Red Hat Buys Codenvy
Mergers, acquisitions and buys have become a standard practice in today’s business world, especially in segments that see explosive growth like the cloud industry. The latest in this list is the announcement from Red Hat that it has bought a startup company called Codenvy, though the terms of the deal were not disclosed.
Codency is a four year old startup company that specializes in providing cloud native development tools to help develop containers and cloud-first applications. Based in San Francisco, this company has about 40 employees.
Codenvy’s product is built on Eclipse Che, an open source and cloud integrated development environment that doubles up as a server as well. As a result, Codenvy integrates runtimes, project, development and test environments into a single space to make collaboration easy. And the best part is all of it runs well in Linux containers.
In addition, Conenvy also connects to popular workflow tools such as Jira and Jenkins to make it easier for developers to create any kind of cloud application, regardless of the segment or industry.
According to Harry Mower, a senior director at Red Hat, Codenvy’s technology reduces the time it takes for developers to get started and create cloud-based applications. In fact, this could be one of the reasons for Red Hat to acquire this startup.
Both these companies also have a long history of association as they have collaborated with Microsoft to create development tools. In fact, Codenvy is already a part of Red Hat’s OpenShift platform. Considering this association, it’s only natural for Red Hat to acquire Codenvy to strengthen its native tools portfolios.
Red Hat has announced that going forward, it will put Codenvy and Eclipse Che at the center of its workspace management technology. Also, it plans to add Codenvy to its existing portfolio of developer tools and application platforms, with an aim to make it easy for developers to create applications in hybrid cloud environments as well.
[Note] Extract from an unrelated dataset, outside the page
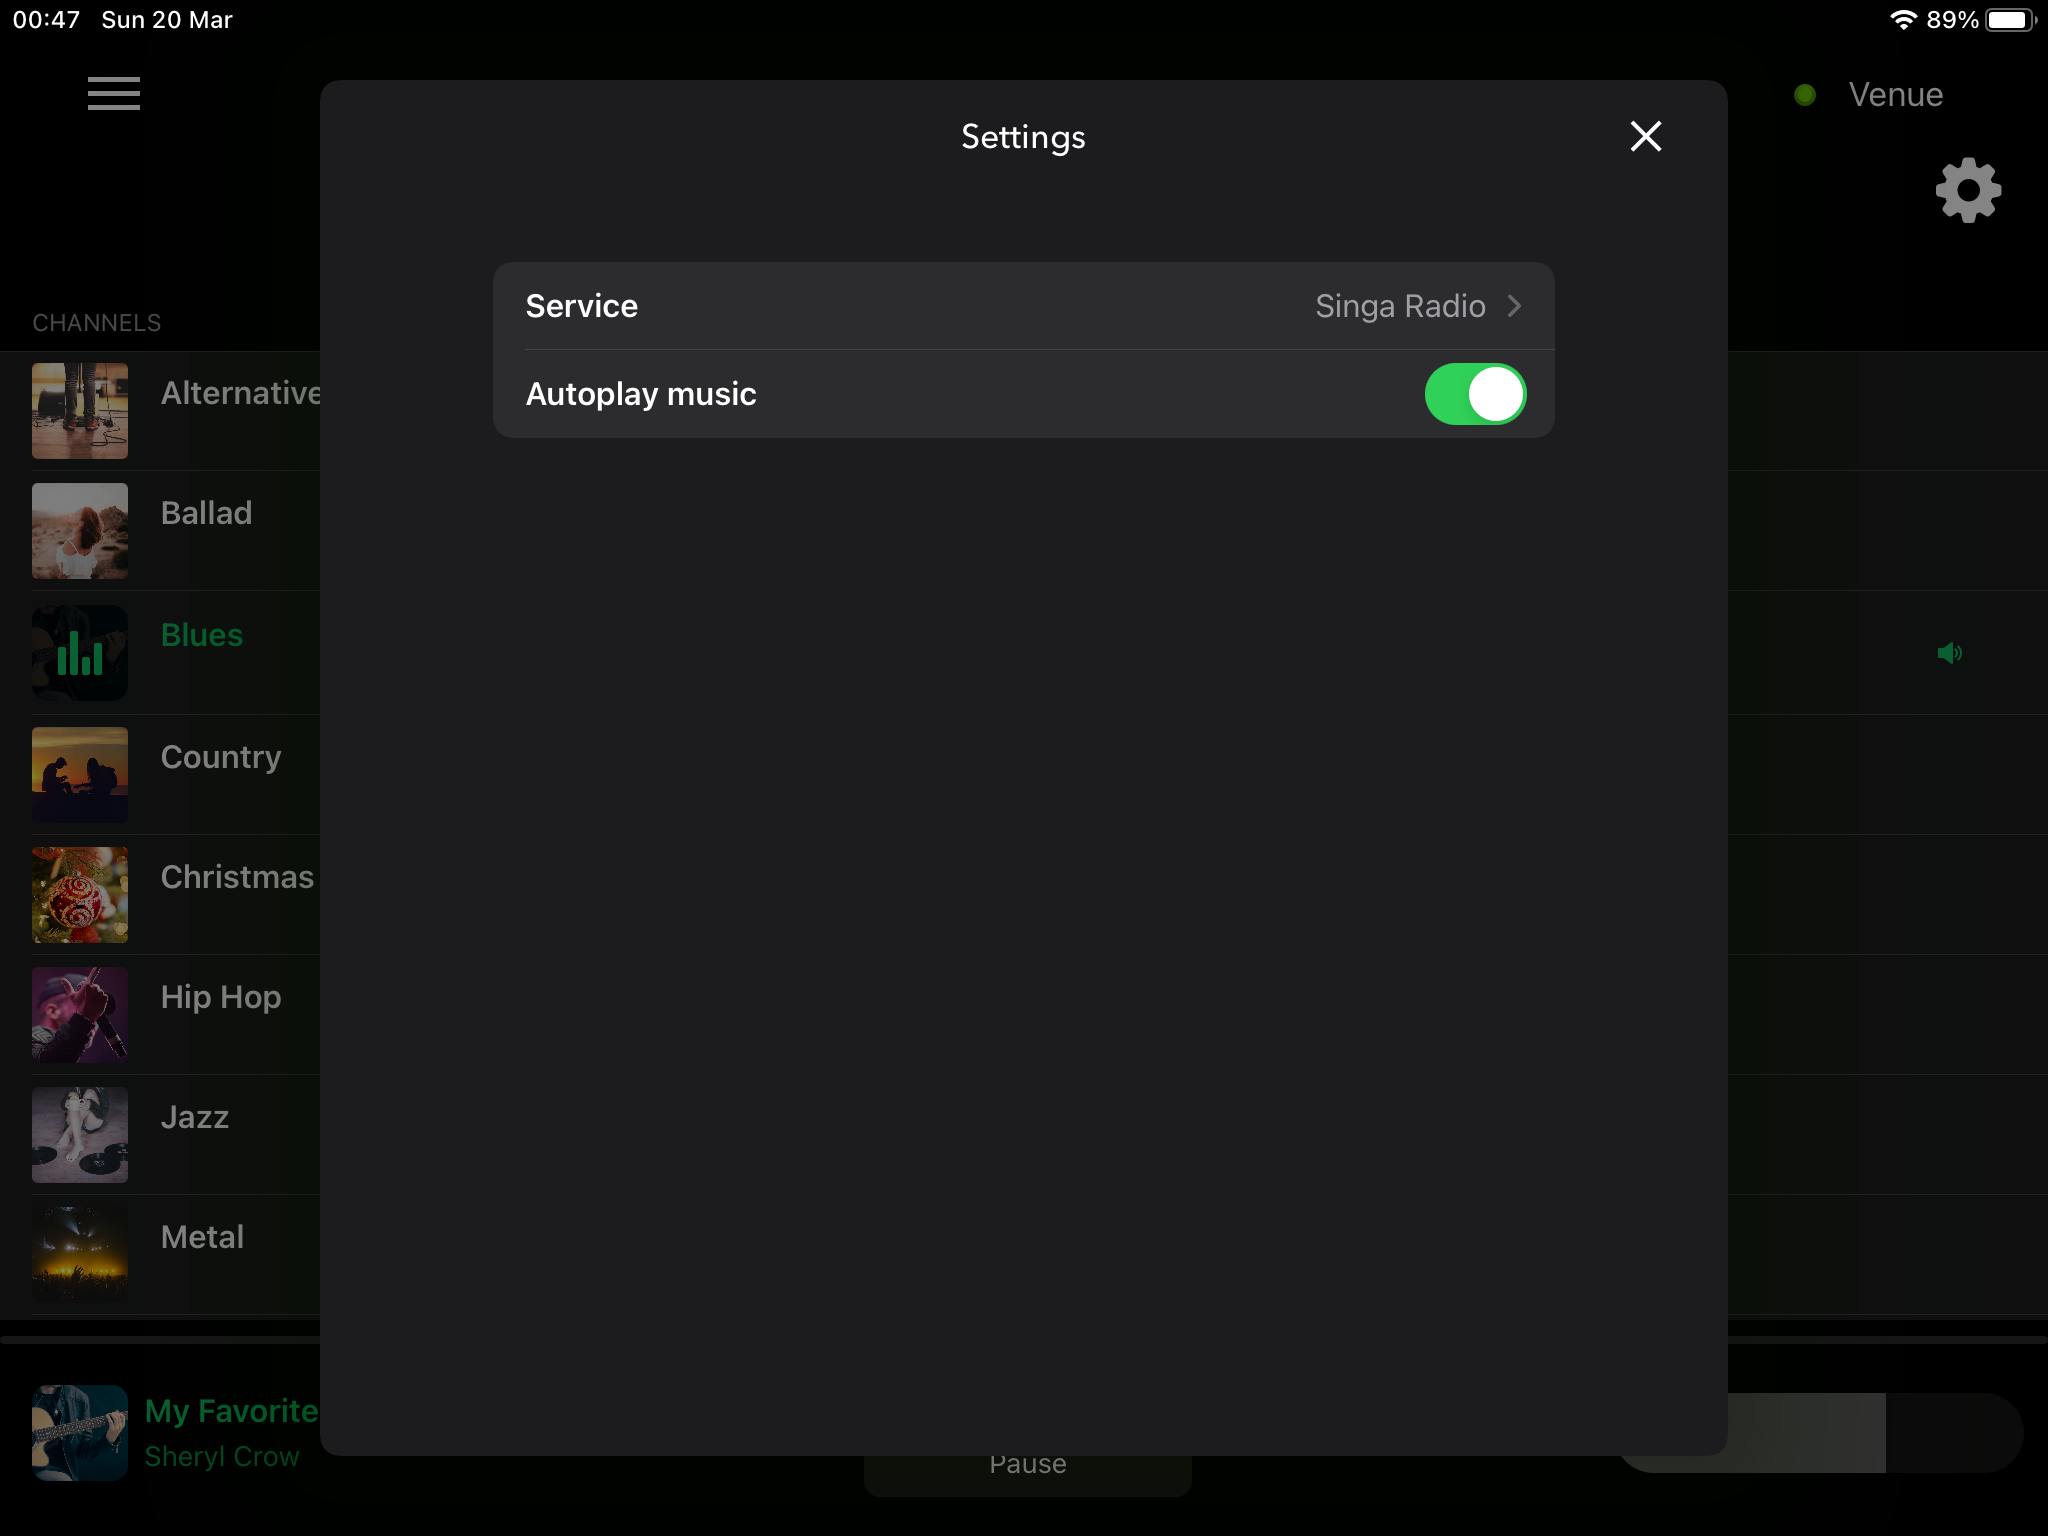Screen dimensions: 2048x1536
Task: Click the green Venue status dot
Action: 1805,95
Currently, many developers find it challenging to create applications for hybrid clouds, and Red Hat wants to reverse this trend and make life easy for these developers.
This can be an important move for Red Hat because the development environment is changing and evolving. Today, developers work across concurrent projects that require them to have mastery over multiple programming languages. This has created a lot of difficulty and pressure for developers, so everyone, including the organizations they work for, want to ease this pressure on them.
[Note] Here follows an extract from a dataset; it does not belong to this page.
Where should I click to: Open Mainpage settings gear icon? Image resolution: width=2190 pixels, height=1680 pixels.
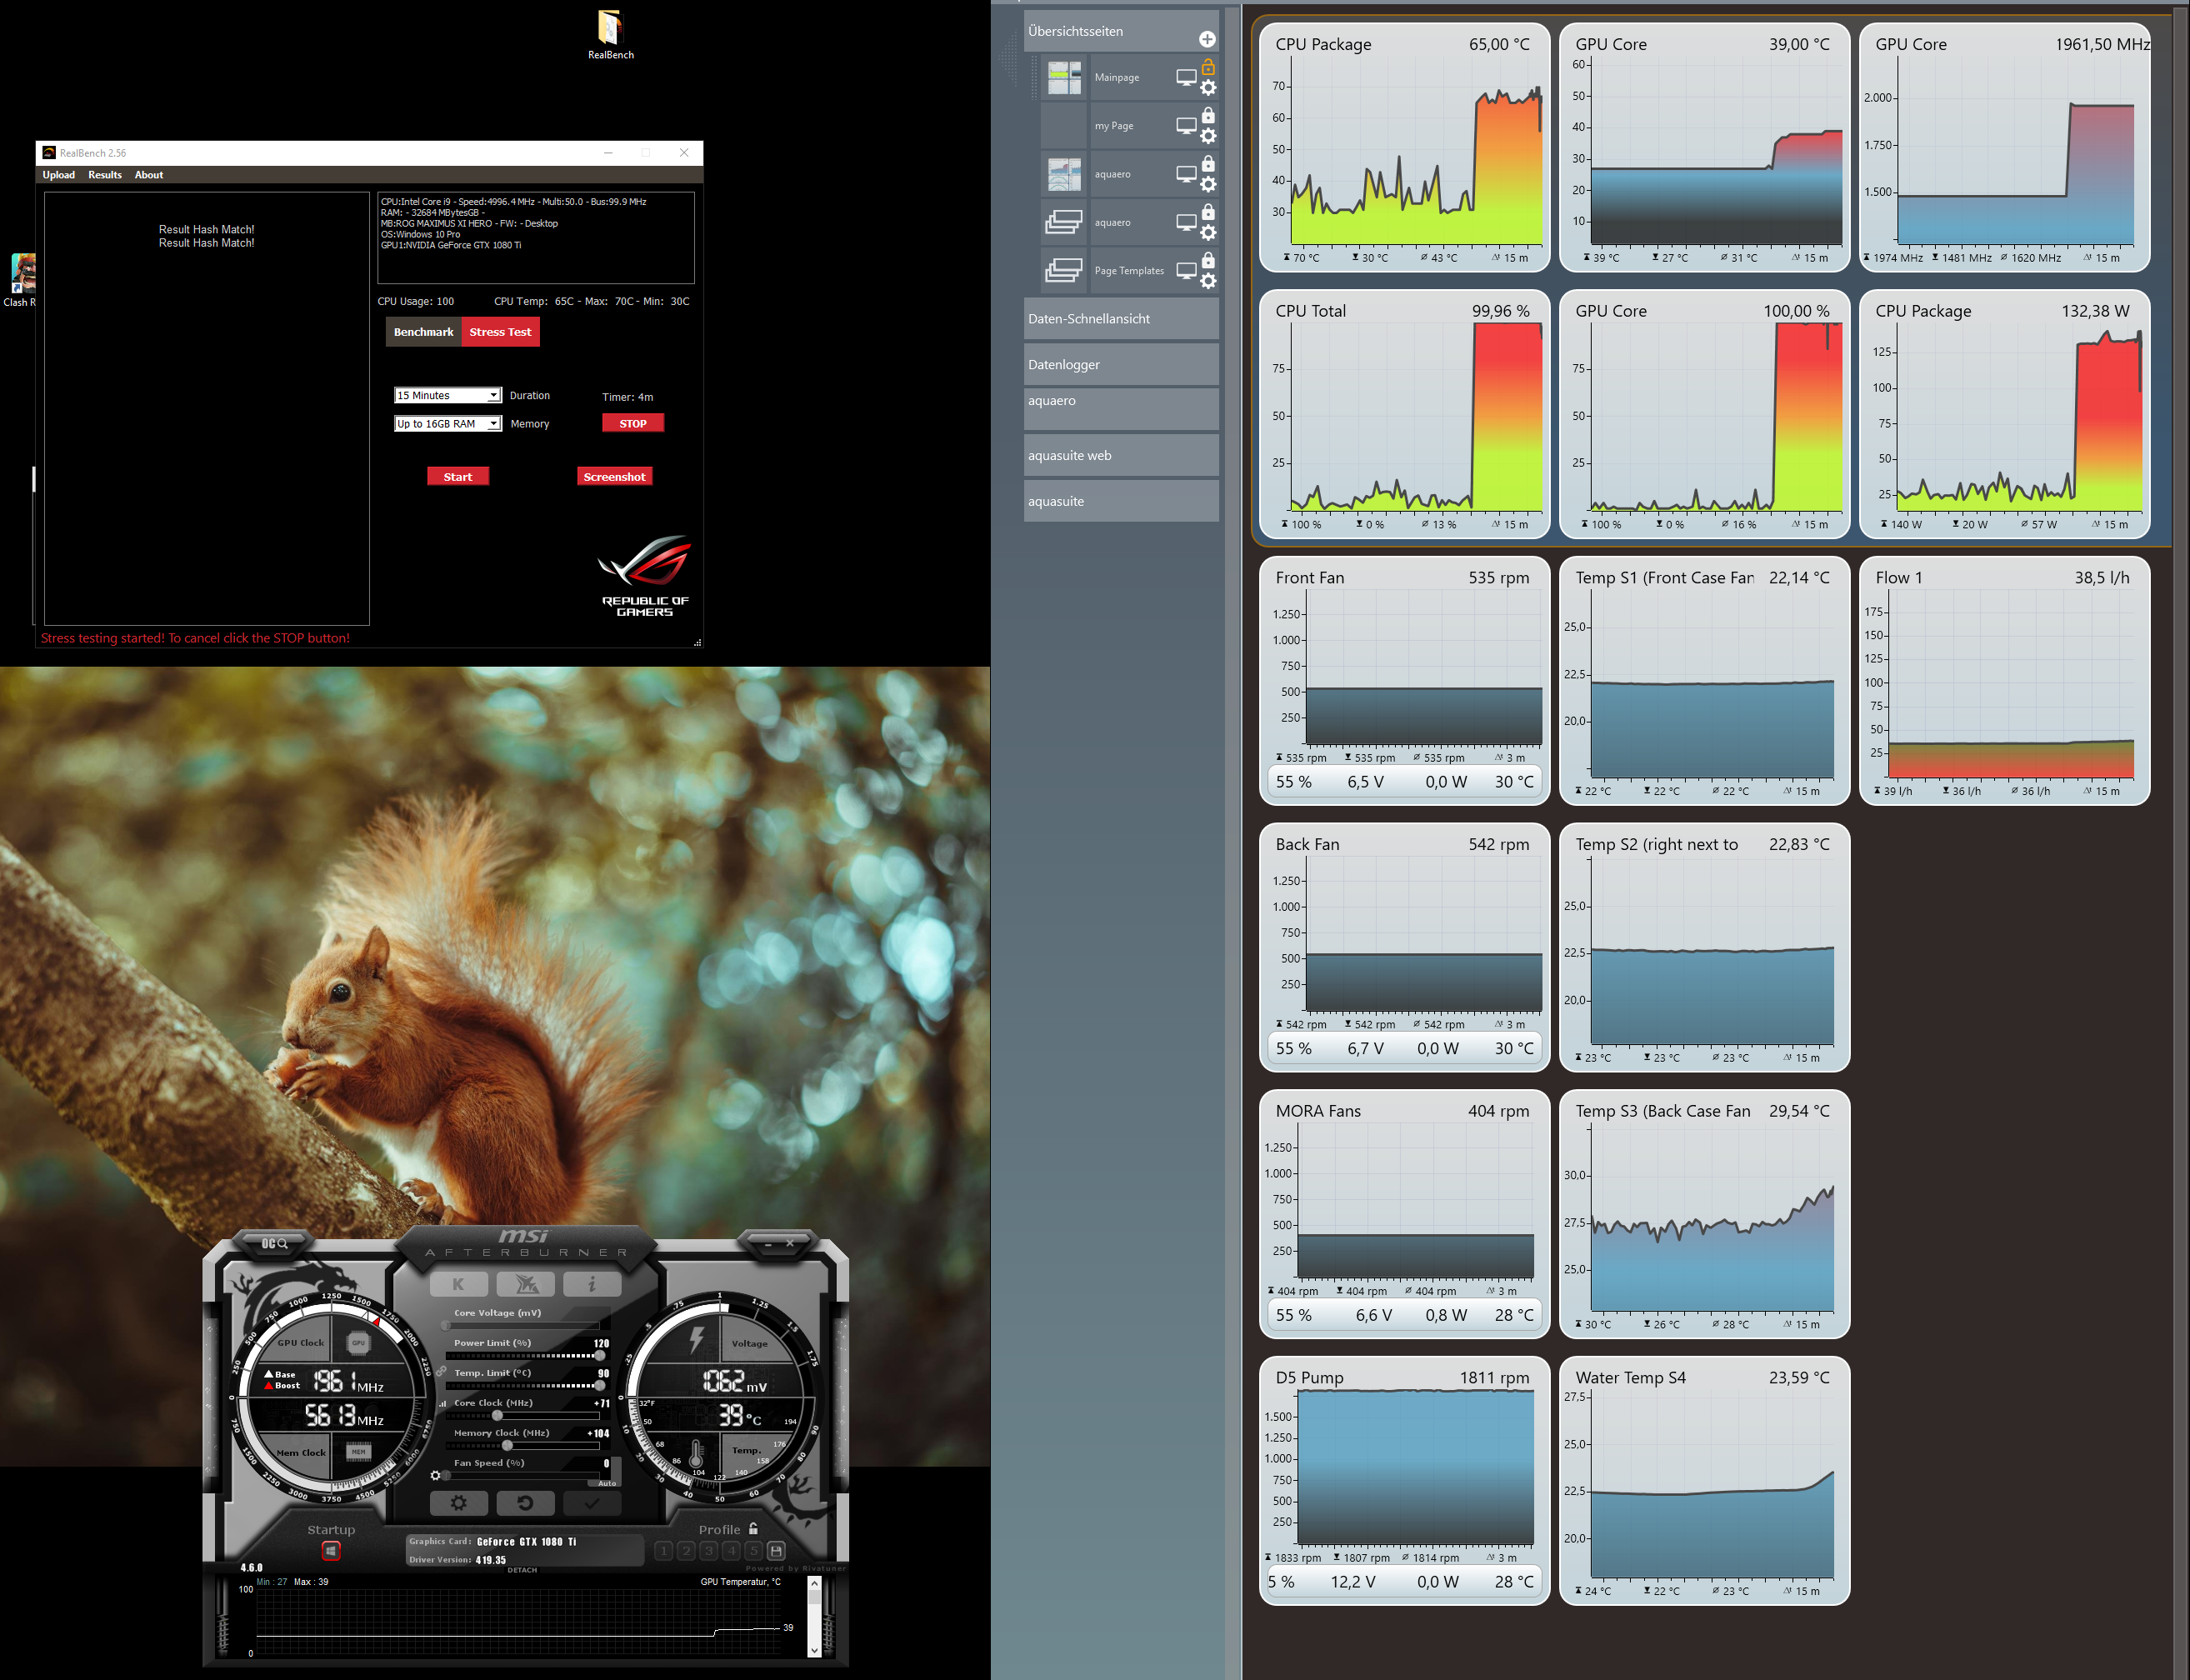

To top it, more organizations are moving towards DevOps and containers to accelerate the speed of deployment. To handle both these trends, a tools like Codenvy can come handy, as it will help developers to build complex applications across varying platforms with relative ease. It even allows developers across different geographical areas to communicate and collaborate with each other on the same tool. Again, this is sure to ease a lot of pressure for developers and can help them become more productivity in the future.
Overall, this is an important acquisition in the world of open source development and one that can give developers a lot to cheer.